Thirty Seven

441 79 91
                                        

Aku tidak pernah merasa seperti ini seumur hidupku. Entah bagaimana cara mengatakannya.

Rasanya seperti aku adalah larva yang akhirnya keluar dari kepompong yang telah begitu lama mengukung ku. Dan secara ajaib merasa begitu lepas seperti kupu-kupu. Tidak ada lagi beban yang menyelimuti ku, yang menghentikan ku untuk terbang.

Pengandaian yang menjijikan. Aku tahu.

Tapi aku tidak tahu bagaimana cara menggambarkannya lebih baik dari pada itu.

Aku tidak mau berharap banyak, namun tiba-tiba roda hidupku menggelinding begitu mulus seolah tanpa hambatan karena hambatan yang sebelumnya kukira hambatan ternyata bukan hambatan.

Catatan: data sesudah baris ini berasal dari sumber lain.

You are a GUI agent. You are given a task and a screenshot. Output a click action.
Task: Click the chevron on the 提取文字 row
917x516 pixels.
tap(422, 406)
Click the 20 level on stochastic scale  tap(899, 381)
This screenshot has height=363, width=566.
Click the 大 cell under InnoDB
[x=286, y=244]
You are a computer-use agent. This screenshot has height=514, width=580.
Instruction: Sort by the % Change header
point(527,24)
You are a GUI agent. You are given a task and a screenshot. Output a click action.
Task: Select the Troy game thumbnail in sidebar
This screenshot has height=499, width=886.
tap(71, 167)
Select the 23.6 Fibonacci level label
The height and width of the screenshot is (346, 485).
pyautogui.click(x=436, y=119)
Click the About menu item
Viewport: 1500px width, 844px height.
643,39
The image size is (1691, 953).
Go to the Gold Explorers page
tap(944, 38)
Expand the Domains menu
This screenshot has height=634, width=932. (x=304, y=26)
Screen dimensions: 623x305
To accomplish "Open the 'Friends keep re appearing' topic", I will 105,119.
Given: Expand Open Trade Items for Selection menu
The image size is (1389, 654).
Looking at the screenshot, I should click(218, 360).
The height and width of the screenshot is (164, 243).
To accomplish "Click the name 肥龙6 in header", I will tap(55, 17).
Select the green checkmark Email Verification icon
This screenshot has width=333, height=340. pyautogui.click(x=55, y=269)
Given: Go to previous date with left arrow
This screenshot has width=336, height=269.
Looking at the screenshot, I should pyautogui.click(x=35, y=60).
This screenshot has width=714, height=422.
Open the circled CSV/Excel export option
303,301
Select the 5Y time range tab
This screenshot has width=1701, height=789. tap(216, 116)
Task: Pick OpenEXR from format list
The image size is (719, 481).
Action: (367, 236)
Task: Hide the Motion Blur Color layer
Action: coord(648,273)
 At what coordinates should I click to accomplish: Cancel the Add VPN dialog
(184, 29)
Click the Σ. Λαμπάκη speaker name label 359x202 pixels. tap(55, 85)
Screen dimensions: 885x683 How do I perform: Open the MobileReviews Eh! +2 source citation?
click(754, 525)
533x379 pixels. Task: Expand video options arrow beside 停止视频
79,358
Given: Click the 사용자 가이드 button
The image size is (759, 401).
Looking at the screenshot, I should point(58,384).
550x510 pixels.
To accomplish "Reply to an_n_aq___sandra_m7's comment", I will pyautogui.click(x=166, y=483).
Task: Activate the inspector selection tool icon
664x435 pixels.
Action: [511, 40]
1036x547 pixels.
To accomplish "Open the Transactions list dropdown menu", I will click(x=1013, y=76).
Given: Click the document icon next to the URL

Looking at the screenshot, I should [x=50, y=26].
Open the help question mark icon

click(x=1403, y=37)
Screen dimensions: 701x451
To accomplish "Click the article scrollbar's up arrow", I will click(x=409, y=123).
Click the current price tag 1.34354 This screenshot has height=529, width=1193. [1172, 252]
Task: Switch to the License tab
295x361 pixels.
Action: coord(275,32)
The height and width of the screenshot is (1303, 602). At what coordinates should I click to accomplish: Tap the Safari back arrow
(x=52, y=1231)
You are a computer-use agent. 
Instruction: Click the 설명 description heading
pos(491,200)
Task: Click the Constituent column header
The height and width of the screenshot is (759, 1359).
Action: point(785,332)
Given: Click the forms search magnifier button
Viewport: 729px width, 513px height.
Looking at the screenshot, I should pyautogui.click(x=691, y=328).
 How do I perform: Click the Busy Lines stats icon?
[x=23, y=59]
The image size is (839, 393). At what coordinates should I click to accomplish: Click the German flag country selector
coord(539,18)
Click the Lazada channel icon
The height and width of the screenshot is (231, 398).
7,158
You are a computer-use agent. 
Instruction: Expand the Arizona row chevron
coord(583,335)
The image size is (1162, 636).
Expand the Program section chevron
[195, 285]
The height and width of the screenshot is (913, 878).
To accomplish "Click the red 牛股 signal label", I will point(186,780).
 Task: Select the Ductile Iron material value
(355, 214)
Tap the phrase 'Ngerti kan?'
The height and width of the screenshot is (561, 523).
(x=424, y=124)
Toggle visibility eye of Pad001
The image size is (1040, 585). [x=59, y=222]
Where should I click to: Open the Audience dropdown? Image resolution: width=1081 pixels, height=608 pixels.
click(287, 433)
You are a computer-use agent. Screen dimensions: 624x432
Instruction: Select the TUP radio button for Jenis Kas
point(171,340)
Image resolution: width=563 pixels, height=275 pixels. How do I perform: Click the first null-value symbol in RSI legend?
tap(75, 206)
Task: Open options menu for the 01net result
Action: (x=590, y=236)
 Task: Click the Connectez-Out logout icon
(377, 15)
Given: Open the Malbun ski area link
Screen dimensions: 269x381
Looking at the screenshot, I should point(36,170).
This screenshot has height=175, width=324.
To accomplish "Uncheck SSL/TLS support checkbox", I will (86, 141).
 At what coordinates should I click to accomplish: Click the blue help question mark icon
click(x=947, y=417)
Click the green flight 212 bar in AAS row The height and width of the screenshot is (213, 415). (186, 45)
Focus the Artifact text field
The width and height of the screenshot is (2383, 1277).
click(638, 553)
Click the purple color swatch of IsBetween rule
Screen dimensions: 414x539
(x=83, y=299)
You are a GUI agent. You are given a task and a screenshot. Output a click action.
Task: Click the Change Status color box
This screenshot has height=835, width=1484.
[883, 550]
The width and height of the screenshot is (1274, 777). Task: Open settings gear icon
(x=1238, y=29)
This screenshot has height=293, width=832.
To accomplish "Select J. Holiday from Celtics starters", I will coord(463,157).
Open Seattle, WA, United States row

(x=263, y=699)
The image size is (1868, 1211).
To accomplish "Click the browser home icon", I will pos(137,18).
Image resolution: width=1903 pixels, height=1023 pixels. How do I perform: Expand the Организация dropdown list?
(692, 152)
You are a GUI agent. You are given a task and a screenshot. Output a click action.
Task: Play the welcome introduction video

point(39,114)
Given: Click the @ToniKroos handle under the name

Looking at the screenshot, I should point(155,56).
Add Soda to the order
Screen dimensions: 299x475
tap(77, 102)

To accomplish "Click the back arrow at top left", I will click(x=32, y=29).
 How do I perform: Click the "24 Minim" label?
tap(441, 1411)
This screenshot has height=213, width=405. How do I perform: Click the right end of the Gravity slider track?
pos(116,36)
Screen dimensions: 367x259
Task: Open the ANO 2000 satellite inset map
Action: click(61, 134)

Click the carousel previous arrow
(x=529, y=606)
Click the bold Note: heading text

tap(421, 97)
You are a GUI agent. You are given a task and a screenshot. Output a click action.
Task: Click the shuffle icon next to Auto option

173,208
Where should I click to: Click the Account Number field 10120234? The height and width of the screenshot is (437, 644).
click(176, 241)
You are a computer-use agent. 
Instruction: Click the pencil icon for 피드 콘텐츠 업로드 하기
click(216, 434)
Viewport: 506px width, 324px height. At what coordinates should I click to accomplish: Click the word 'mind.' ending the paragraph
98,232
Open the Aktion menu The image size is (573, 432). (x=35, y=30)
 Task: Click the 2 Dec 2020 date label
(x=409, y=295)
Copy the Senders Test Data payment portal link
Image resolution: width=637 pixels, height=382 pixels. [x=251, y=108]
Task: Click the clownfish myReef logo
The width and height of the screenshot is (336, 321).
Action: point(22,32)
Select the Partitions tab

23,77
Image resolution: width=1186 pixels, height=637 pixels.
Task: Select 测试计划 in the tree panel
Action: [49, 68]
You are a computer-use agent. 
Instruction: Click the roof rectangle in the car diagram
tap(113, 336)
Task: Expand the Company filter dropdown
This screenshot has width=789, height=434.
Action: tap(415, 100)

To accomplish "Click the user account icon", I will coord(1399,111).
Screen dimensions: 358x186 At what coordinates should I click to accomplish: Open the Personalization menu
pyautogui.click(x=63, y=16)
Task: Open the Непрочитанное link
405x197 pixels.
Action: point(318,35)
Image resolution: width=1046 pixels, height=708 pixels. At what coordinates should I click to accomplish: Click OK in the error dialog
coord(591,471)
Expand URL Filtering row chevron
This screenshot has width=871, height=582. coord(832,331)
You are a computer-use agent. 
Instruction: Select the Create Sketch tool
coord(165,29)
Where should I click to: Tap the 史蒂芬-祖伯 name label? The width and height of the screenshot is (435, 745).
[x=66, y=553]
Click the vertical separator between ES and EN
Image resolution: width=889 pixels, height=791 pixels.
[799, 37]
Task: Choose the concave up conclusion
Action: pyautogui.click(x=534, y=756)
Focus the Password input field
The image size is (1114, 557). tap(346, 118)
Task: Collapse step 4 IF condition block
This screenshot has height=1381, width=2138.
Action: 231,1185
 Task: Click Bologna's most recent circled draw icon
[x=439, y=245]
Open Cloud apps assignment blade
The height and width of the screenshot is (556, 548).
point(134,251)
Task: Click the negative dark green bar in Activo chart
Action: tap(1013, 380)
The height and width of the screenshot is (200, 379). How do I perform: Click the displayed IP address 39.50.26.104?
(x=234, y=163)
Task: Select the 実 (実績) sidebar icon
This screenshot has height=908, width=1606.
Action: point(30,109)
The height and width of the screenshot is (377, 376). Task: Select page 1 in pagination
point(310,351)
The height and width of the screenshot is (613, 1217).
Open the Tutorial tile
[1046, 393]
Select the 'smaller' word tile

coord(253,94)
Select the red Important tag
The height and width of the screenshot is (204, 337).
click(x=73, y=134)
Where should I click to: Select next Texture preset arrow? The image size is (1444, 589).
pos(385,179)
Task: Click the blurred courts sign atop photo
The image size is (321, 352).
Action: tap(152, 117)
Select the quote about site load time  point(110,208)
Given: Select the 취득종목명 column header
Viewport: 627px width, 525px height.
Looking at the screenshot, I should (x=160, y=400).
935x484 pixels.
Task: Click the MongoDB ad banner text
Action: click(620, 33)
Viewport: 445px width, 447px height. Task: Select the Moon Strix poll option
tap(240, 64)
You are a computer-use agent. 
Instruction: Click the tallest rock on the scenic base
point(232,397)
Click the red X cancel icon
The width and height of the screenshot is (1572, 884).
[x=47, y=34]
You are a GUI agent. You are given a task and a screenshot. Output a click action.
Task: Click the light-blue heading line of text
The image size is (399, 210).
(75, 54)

Metafora yang membingungkan. Aku tahu.

Intinya, jika penjabaran ku tadi terkesan menjijikan dan membingungkan, kalian hanya perlu tahu  bahwa aku.... Bahagia?

Entahlah, saat ini bagiku kebahagiaan adalah kata yang memiliki begitu banyak makna.

Apakah aku bahagia? Mungkin. Namun perasaan bahagia ini berbeda dengan yang pernah aku rasakan. Rasanya seperti ada yang dicabut dari diriku, namun dari pada kehilangan, aku merasa lega. Sedangkan perasaan bahagia yang biasa kurasakan, seringnya disebabkan oleh Mark, terasa seperti meluncur di atas pelangi kemudian jatuh langsung di atas awan-awan.

Aku selalu mengira bahwa begitulah perasaan bahagia seharusnya terasa. Ringan, indah, dan kekanak-kanakan.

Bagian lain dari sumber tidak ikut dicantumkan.